This project investigates the possibility and potential of utilizing robots to restore these devastated areas to their former glory. In order to investigate this possibility, a thorough analysis of different methods of reforestation is made first. By comparing methods of reforestation a great deal can be learned about which negative aspects of the current reforestation methods should be enhanced by a new reforestation robot. Also, this analysis will explore if a new method of reforestation is needed at all. Beyond this, two case studies are investigated. These case studies show how reforestation and forest fires are currently being handled. The case help studies help to get a better understanding of what the robot should be able to do and what it ought not to be able to do and thus help to define design criteria.
Finally, multiple preliminary designs are made for the seeding mechanism of the robot which would accomplish all necessities found during the analysis of the different reforestation methods and which follows all the criteria discovered in the case studies. Out of these designs, the one ranking highest on the criteria unraveled during the literature review and case studies is chosen to be the best suitable seeding mechanism for the future robot. Additionally, a design is made for a user interface that will allow the staff of a national park to control a swarm of robots in a user-friendly and non time consuming way. Lastly, some suggestions for future research are given, in the topics of what other crucial functionalities the robot requires, how the robots would be able to communicate among themselves during operation, and how the robots would be able to communicate with the user in case of unforeseen circumstances. To conclude, this project aims to assess the necessity of a robot to rebuild a forest in a national park after a forest fire, discover the functionalities such a robot must have and design a user interface to control such robots based on the gained information.
Planning
Below follows the planning for the project for the upcoming 9 weeks constituting the course 0LAUK0 Project: Robots Everywhere.

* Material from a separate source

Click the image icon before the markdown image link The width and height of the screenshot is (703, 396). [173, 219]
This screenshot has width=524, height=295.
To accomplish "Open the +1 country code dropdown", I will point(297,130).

Week number | Task | Person assigned |
---|---|---|
1 | ||
Choose definitive subject | Collaborative effort of all members | |
Define problem statement and objectives | David | |
Define users | Adine | |
Obtain user requirements | Gerben | |
Work out typical use cases | Luc | |
Define the milestones and deliverables | Maikel | |
Define the approach of the problem | Collaborative effort of all members | |
Search for relevant state-of-the-art (SotA) sources, categories:
|
All divided into the subcategories:
| |
Make project planning | Collaborative effort of all members | |
2 | ||
Review user requirements and use cases | Collaborative effort of all members | |
Finish collecting SotA articles and write SotA section | Each member for their respective subcategory | |
Research different application sectors for reforestation to narrow problem statement:
|
All divided into categories:
| |
Make preliminary robot designs for the following seeding mechanisms:
|
Divided into:
| |
3 | ||
Review and narrowing of problem statement | Collaborative effort of all members | |
Extended literature review on specific subject of reforestation:
|
All divided into the following categories:
| |
Rewrite problem statement | Luc | |
Review users for narrowed problem | Adine | |
4 | ||
Edit the general literature review on wiki | Maikel | |
Research the costs of reforestation methods:
|
Divided by:
| |
Rewrite segment of need for control and biodiversity into one introductory segement | David | |
Start making 3D skechtes of preliminary designs | Gerben | |
Document wiki on extended literature review page | Adine | |
Start keeping a log of the research and design process | Adine | |
Look for case studies | Maikel & Luc | |
5 | ||
Write case studies | Maikel & Luc | |
Remake planning to fit new goal of the project | Maikel | |
Redefine objectives to fit new goal of project | David | |
Rewrite drilling mechanism section | Gerben | |
Finish a first 3D model | Gerben | |
6 | ||
Continue 3D modelling | Gerben | |
Elaborate and extend upon current preliminary designs (including sketch) | Maikel, Gerben & David | |
Write wiki page for case studies | Luc & Maikel | |
Evaluate designs using criteria from literature study | Adine | |
7 | ||
Compile an overview of project progress by week | Adine | |
Start building a user interface | Luc & Gerben | |
Evaluate the project and analyse pitfalls | Maikel & David | |
Start making the presentation | David & Adine | |
Start an editorial run over the entire wiki | Maikel | |
Continue making user interface | Luc & Gerben | |
8 | ||
Finish writing last segments for the wiki | Collaborative effort of all members | |
Finish final presentation | Adine, David | |
Complete wiki | Gerben, Luc | |
Finish editorial run over wiki | Maikel | |
Buffer time | Collaborative effort of all members |
Approach
The problem will be approached by means of a design question. What would be the best design for an effective seeding mechanism which can be used in a mobile robot deployed in a reforestation operation, and how would this robot be controlled? The gross of the project is carried out sequentially as each subject builds further upon the conclusion reached during the last subject, which is represented in the structure of this Wiki consisting of several subpages corresponding to these subjects. Albeit that the project is carried out sequentially, within each sequence several tasks are divided such that they can be carried out in parallel by different group members. During the last phase of the project, when the major milestones have been finished, the project wrap up consists of several small independent task which will allow us to abandon the sequential structure which was necessary during the other phases and carry out these tasks in parallel to gain in time.
Milestones and Deliverables
Date | Accomplished |
---|---|
30-04-2018 | SotA research done |
03-05-2018 | Have problem narrowed down |
17-05-2018 | Finish collecting data about reforestation techniques |
24-05-2018 | Have case studies finished |
31-05-2018 | Have preliminary designs including 3D model and pick winner design |
07-06-2018 | Have analysis of communication requirements and control sequence |
14-06-2018 | Finish user interface |
14-06-2018 | Presentation is finished |
21-06-2018 | Wiki is completely updated |